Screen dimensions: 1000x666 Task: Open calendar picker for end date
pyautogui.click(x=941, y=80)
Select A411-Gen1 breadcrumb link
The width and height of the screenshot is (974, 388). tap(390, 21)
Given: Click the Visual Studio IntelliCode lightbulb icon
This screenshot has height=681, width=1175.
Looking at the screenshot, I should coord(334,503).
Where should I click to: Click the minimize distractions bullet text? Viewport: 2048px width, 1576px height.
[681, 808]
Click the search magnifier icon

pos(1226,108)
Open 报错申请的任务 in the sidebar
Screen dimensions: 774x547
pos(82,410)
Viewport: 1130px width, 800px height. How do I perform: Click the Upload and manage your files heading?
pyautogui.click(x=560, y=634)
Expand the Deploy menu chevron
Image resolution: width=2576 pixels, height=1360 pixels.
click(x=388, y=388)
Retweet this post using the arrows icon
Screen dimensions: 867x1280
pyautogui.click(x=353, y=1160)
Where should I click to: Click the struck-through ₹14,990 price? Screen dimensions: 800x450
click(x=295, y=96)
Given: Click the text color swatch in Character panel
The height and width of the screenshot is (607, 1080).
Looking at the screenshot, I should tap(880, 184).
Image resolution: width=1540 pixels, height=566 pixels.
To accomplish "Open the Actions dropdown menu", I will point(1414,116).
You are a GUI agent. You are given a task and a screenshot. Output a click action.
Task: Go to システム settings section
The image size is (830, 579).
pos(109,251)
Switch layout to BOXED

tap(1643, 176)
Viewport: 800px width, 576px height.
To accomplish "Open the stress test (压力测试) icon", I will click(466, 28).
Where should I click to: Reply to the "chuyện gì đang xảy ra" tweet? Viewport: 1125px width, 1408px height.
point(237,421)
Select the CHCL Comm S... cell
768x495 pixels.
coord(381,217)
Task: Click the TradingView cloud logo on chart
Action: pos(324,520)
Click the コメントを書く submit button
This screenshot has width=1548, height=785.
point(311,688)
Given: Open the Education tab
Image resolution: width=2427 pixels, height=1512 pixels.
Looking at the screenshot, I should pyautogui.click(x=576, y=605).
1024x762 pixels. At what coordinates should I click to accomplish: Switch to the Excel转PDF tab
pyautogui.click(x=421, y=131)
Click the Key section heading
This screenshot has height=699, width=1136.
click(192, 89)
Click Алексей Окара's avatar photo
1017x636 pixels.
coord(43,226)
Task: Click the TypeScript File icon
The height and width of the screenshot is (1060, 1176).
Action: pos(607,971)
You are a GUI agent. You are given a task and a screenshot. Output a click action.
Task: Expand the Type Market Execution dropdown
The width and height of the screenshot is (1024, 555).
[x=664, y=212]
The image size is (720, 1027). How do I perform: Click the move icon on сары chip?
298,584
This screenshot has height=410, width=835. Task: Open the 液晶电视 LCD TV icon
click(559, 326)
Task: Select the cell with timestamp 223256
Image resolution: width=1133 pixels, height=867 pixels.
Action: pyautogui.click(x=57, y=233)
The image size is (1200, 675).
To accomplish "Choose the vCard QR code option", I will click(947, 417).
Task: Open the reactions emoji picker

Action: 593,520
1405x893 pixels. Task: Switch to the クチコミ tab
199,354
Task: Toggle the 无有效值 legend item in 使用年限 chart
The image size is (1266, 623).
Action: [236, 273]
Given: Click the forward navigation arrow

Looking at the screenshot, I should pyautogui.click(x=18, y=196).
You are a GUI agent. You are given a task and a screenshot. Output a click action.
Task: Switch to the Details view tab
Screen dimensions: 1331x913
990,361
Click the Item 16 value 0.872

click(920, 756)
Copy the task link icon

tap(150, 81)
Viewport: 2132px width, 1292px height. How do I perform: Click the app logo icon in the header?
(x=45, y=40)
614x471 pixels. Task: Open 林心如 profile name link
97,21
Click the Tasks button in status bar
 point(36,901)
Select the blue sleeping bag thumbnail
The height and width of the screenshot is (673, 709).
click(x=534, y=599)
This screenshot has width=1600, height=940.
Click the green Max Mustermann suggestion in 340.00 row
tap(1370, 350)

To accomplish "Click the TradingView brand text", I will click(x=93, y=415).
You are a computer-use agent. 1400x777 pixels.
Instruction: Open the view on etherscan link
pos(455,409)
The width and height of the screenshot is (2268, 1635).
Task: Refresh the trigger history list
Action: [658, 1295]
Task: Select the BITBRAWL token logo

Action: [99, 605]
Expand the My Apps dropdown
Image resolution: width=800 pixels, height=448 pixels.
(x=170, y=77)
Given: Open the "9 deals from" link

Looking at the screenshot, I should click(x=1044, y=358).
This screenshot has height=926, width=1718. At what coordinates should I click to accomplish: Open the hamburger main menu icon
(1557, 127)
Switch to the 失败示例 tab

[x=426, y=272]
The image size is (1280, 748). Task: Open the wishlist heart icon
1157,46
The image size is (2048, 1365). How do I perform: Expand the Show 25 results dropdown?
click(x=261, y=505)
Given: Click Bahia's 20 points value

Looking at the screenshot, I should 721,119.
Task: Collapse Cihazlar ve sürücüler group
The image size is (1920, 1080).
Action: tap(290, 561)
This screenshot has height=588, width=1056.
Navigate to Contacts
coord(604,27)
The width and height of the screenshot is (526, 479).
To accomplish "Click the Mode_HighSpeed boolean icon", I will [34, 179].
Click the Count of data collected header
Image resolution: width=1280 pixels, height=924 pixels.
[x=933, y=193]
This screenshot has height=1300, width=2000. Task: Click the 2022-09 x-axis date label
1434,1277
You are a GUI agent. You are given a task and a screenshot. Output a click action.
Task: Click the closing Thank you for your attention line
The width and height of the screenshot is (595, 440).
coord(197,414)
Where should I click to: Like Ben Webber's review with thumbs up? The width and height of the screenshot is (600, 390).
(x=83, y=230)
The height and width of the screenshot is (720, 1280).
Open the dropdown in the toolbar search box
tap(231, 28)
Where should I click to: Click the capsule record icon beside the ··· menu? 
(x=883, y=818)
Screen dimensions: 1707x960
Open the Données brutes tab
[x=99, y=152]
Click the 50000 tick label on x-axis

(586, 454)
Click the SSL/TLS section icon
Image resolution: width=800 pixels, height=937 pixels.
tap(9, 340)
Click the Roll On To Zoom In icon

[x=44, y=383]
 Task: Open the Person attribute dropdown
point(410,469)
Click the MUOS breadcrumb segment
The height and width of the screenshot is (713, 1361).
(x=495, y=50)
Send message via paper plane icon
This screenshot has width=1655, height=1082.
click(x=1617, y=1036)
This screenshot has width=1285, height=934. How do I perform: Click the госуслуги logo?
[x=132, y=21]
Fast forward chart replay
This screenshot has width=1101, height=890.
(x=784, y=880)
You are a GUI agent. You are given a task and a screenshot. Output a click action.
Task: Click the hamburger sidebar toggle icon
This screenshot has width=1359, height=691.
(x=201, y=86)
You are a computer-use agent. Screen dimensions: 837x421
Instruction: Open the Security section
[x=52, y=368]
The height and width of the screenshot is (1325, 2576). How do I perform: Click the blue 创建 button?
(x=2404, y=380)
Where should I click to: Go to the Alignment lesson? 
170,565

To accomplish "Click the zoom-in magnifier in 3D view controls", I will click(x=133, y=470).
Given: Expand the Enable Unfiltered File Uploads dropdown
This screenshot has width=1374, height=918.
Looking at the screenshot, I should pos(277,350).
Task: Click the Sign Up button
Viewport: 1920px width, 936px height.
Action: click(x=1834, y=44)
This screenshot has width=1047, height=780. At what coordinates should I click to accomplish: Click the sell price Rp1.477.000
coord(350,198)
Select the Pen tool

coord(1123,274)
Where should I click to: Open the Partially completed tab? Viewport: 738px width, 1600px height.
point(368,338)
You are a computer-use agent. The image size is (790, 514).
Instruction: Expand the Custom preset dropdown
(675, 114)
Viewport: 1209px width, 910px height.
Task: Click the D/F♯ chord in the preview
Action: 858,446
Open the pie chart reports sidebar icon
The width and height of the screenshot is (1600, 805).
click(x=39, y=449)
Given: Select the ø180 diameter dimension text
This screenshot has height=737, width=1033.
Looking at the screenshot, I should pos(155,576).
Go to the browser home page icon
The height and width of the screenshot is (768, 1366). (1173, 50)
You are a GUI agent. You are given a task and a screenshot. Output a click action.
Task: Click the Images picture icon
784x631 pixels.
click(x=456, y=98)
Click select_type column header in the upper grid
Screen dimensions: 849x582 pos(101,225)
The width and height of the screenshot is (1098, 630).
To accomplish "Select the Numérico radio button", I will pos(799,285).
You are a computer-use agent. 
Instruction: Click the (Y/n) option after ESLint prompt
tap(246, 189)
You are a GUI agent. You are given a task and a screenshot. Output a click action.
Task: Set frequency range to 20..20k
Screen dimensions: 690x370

What you are asked to do ::
Copy the records between the line containing "Where should I click to: Reply" and the line containing "coord(43,226)", inclusive, and reproduce them exactly.

Solution for this problem ::
Where should I click to: Reply to the "chuyện gì đang xảy ra" tweet? Viewport: 1125px width, 1408px height.
point(237,421)
Select the CHCL Comm S... cell
768x495 pixels.
coord(381,217)
Task: Click the TradingView cloud logo on chart
Action: pos(324,520)
Click the コメントを書く submit button
This screenshot has width=1548, height=785.
point(311,688)
Given: Open the Education tab
Image resolution: width=2427 pixels, height=1512 pixels.
Looking at the screenshot, I should pyautogui.click(x=576, y=605).
1024x762 pixels. At what coordinates should I click to accomplish: Switch to the Excel转PDF tab
pyautogui.click(x=421, y=131)
Click the Key section heading
This screenshot has height=699, width=1136.
click(192, 89)
Click Алексей Окара's avatar photo
1017x636 pixels.
coord(43,226)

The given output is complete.